[Task] Copy the lines of the listing below, word for word, from the line with "Select Woodlands MRT" to the end of the listing.

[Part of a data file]
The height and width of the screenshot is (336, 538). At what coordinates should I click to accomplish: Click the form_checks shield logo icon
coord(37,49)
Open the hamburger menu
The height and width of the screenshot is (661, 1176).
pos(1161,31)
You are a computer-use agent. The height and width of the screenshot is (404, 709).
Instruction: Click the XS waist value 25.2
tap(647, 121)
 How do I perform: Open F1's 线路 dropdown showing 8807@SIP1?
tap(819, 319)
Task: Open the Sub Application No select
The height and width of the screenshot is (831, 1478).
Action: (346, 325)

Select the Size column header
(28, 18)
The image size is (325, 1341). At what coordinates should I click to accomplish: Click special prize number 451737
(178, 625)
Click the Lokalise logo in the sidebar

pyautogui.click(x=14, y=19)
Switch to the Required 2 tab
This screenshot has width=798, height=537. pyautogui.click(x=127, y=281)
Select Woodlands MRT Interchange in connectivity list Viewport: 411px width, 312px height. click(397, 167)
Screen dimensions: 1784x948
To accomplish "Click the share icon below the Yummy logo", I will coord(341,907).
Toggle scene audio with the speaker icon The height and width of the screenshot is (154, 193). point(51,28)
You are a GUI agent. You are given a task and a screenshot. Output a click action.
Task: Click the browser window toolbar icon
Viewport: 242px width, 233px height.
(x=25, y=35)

[Result for this exercise]
Select Woodlands MRT Interchange in connectivity list Viewport: 411px width, 312px height. click(397, 167)
Screen dimensions: 1784x948
To accomplish "Click the share icon below the Yummy logo", I will coord(341,907).
Toggle scene audio with the speaker icon The height and width of the screenshot is (154, 193). point(51,28)
You are a GUI agent. You are given a task and a screenshot. Output a click action.
Task: Click the browser window toolbar icon
Viewport: 242px width, 233px height.
(x=25, y=35)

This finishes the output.